Sep 19, 2010 00:55
I'm currently reading this book, Eating Animals by Johnathan Safran Foer, who wrote Everything Is Illuminated.
It's not a book stating, "Hey! Don't eat meat!" He just wanted to get all the facts right and get it out to everyone about what they're eating and make their own choice. I'm not going to become a vegetarian by any means, but I just may stop eating chicken.
I know, I know, I know... factory farming is very bad. They treat the animals badly, there's far too much suffering, the animals are fed chemicals and rapid-growth hormones which cause deformities... but what I've been reading in this book is quite disturbing.
Here's a couple excerpts:
Needless to say, jamming deformed, drugged, overstressed birds together in a filthy, waste-coated room is not very healthy. Beyond deformities, eye damage, blindness, bacterial infections of bones, slipped vertebrae, paralysis, internal bleeding, anemia, slipped tendons, twisted lower legs and necks, respiratory diseases, and weakened immune systems are frequent and long-standing problems on factory farms. Scientific studies and governmental records suggest that 95 percent of chickens become infected with E. coli (fecal contamination) and between 40 and 75 percent of chickens in retail stores are still infected.

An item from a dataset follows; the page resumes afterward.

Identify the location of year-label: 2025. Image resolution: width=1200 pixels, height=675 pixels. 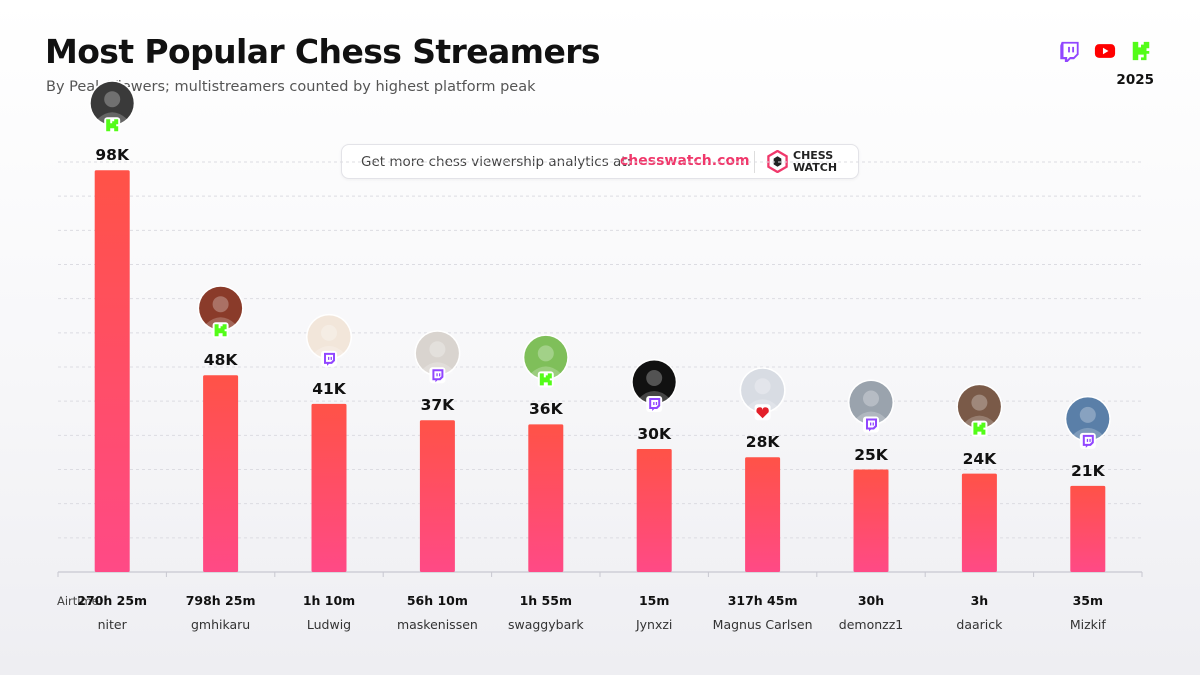
(1135, 80).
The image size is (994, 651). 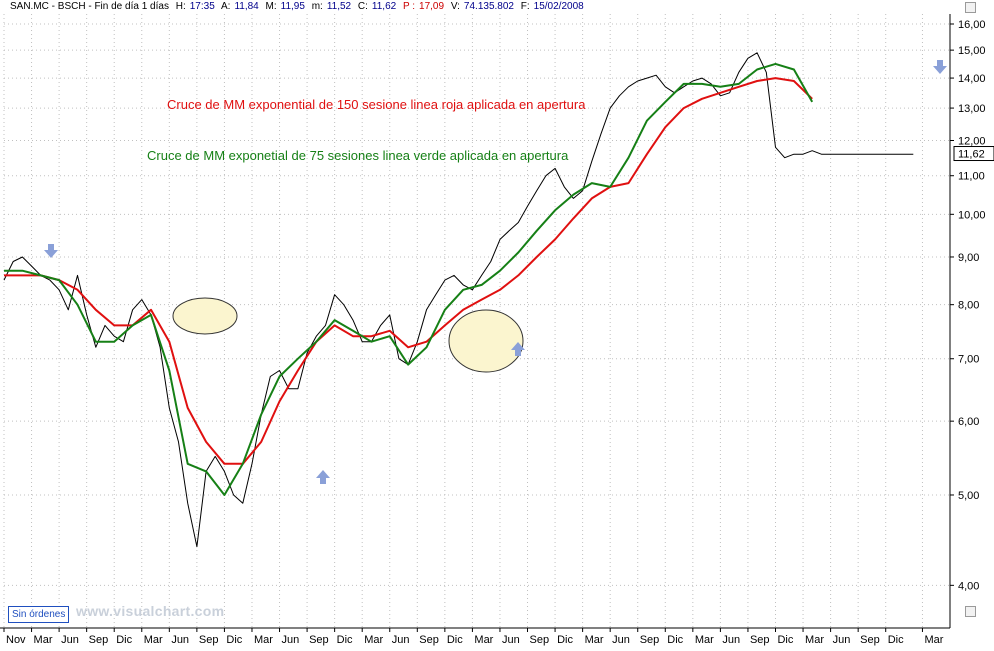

Of course, consumers might notice that their chickens don't taste quite right--how good could a drug-stuffed, disease-ridden, shit-contaminated animal possibly taste?--but the birds will be injected with "broths" and salty solutions to give them what we have come to think of as the chicken taste.
After the birds' heads are pulled off and their feet removed, machines open them with a vertical incision and remove their guts. Contamination often occurs here, as the high-speed machines commonly rip open their intestines, releasing feces into the birds' body cavities. The inspector has approximately two seconds to examine each bird inside and out, both the carcass and the organs, for more than a dozen different diseases and suspect abnormalities. Every week, reports of millions of chickens leaking yellow pus, stained by green feces, contaminated by harmful bacteria, or marred by lung and heart infections, cancerous tumors, or skin conditions are shipped for sale to consumers.